## What is needed
Reproduce each record exactly, leaving nothing out.

## Data
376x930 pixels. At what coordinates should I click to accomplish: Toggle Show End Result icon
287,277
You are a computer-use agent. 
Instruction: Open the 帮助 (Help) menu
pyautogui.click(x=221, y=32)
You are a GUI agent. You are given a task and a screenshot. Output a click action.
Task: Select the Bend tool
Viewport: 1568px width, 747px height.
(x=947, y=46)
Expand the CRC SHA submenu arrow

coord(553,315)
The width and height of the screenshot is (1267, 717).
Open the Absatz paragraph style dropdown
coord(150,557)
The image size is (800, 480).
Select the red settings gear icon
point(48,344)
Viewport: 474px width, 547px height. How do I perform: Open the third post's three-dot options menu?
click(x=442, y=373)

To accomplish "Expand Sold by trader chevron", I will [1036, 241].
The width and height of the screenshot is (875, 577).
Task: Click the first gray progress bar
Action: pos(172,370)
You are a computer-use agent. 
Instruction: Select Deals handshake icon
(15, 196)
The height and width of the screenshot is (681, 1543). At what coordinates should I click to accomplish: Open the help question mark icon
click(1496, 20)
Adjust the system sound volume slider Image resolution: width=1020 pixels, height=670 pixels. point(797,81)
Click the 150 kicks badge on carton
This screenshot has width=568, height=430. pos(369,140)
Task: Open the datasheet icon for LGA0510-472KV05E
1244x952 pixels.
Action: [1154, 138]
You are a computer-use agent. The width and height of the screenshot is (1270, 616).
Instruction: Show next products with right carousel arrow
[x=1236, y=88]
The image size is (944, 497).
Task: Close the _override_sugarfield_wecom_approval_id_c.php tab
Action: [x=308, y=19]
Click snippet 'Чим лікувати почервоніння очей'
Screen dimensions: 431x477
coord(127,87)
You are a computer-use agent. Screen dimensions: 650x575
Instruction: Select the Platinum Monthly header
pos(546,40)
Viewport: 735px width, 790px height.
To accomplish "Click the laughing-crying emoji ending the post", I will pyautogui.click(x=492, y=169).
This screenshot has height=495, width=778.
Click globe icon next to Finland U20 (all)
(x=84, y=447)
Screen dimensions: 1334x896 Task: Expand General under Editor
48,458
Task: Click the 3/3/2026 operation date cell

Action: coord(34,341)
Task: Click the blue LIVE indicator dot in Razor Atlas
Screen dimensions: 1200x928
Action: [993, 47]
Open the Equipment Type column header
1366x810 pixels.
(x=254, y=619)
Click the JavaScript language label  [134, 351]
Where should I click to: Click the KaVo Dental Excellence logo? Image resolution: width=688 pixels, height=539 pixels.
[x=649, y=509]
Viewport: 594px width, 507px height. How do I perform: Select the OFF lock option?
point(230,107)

## The completed task
376x930 pixels. At what coordinates should I click to accomplish: Toggle Show End Result icon
287,277
You are a computer-use agent. 
Instruction: Open the 帮助 (Help) menu
pyautogui.click(x=221, y=32)
You are a GUI agent. You are given a task and a screenshot. Output a click action.
Task: Select the Bend tool
Viewport: 1568px width, 747px height.
(x=947, y=46)
Expand the CRC SHA submenu arrow

coord(553,315)
The width and height of the screenshot is (1267, 717).
Open the Absatz paragraph style dropdown
coord(150,557)
The image size is (800, 480).
Select the red settings gear icon
point(48,344)
Viewport: 474px width, 547px height. How do I perform: Open the third post's three-dot options menu?
click(x=442, y=373)

To accomplish "Expand Sold by trader chevron", I will [1036, 241].
The width and height of the screenshot is (875, 577).
Task: Click the first gray progress bar
Action: pos(172,370)
You are a computer-use agent. 
Instruction: Select Deals handshake icon
(15, 196)
The height and width of the screenshot is (681, 1543). At what coordinates should I click to accomplish: Open the help question mark icon
click(1496, 20)
Adjust the system sound volume slider Image resolution: width=1020 pixels, height=670 pixels. point(797,81)
Click the 150 kicks badge on carton
This screenshot has width=568, height=430. pos(369,140)
Task: Open the datasheet icon for LGA0510-472KV05E
1244x952 pixels.
Action: [1154, 138]
You are a computer-use agent. The width and height of the screenshot is (1270, 616).
Instruction: Show next products with right carousel arrow
[x=1236, y=88]
The image size is (944, 497).
Task: Close the _override_sugarfield_wecom_approval_id_c.php tab
Action: [x=308, y=19]
Click snippet 'Чим лікувати почервоніння очей'
Screen dimensions: 431x477
coord(127,87)
You are a computer-use agent. Screen dimensions: 650x575
Instruction: Select the Platinum Monthly header
pos(546,40)
Viewport: 735px width, 790px height.
To accomplish "Click the laughing-crying emoji ending the post", I will pyautogui.click(x=492, y=169).
This screenshot has height=495, width=778.
Click globe icon next to Finland U20 (all)
(x=84, y=447)
Screen dimensions: 1334x896 Task: Expand General under Editor
48,458
Task: Click the 3/3/2026 operation date cell

Action: coord(34,341)
Task: Click the blue LIVE indicator dot in Razor Atlas
Screen dimensions: 1200x928
Action: [993, 47]
Open the Equipment Type column header
1366x810 pixels.
(x=254, y=619)
Click the JavaScript language label  [134, 351]
Where should I click to: Click the KaVo Dental Excellence logo? Image resolution: width=688 pixels, height=539 pixels.
[x=649, y=509]
Viewport: 594px width, 507px height. How do I perform: Select the OFF lock option?
point(230,107)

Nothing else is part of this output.